Comment le super El Niño de 2026-2027 pourrait avoir un impact sur la météo et l’alimentation
Comparé aux conditions météorologiques que les États-Unis attendaient de La Niña en 2025, c’est le contraire qui est attendu avec l’arrivée d’un super El Niño. Une chose dont les prévisionnistes sont certains est que les températures mondiales vont augmenter à mesure que l’eau chaude stockée dans le Pacifique central et oriental sera finalement dispersée dans l’atmosphère. Depuis que l’événement de 2015-2016 a établi des records de température mondiale et que 2025 a été la troisième année la plus chaude de l’histoire, les experts s’attendent à de nouveaux sommets cette année et peut-être l’année prochaine.
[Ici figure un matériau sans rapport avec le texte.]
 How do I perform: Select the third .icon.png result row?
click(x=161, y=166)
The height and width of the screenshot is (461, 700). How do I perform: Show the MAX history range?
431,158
Parallèlement à la chaleur, certaines régions du monde – l’Australie, l’Indonésie, l’Afrique australe et le nord-est de l’Amérique du Sud – recevront beaucoup moins de pluie. Un phénomène El Niño affecte les pluies de mousson, supprimant les précipitations dans toute l’Inde, et un événement violent pourrait provoquer une grave sécheresse. Pendant ce temps, la moitié sud des États-Unis et certaines parties de l’Afrique de l’Est et de l’Asie centrale recevront des précipitations beaucoup plus abondantes que d’habitude. Un événement d’une telle ampleur peut entraîner une augmentation de l’activité des ouragans dans le Pacifique oriental et central tout en entravant l’activité des ouragans dans l’Atlantique. Cependant, ce n’est pas garanti.
Ces changements climatiques pourraient également avoir un impact sur l’approvisionnement alimentaire. Dans une interview avec Live Science, Nathaniel Johnson, membre de l’équipe de prévision saisonnière El Niño – Oscillation australe (ENSO) de la NOAA, a expliqué qu’un super El Niño pourrait effondrer la « langue froide » du Pacifique équatorial oriental, une partie du Pacifique riche en nutriments. Cela pourrait avoir un impact négatif sur la pêche à l’anchois et déclencher la migration d’espèces d’eau froide, comme le saumon, vers des eaux plus froides. « Nous constatons potentiellement des impacts négatifs sur les cultures en cas de sécheresse, donc des endroits comme l’Indonésie, l’Australie et le nord de l’Amérique du Sud ont tendance à connaître des sécheresses. Ce sont là quelques-uns des impacts les plus importants sur la nourriture », a-t-il noté.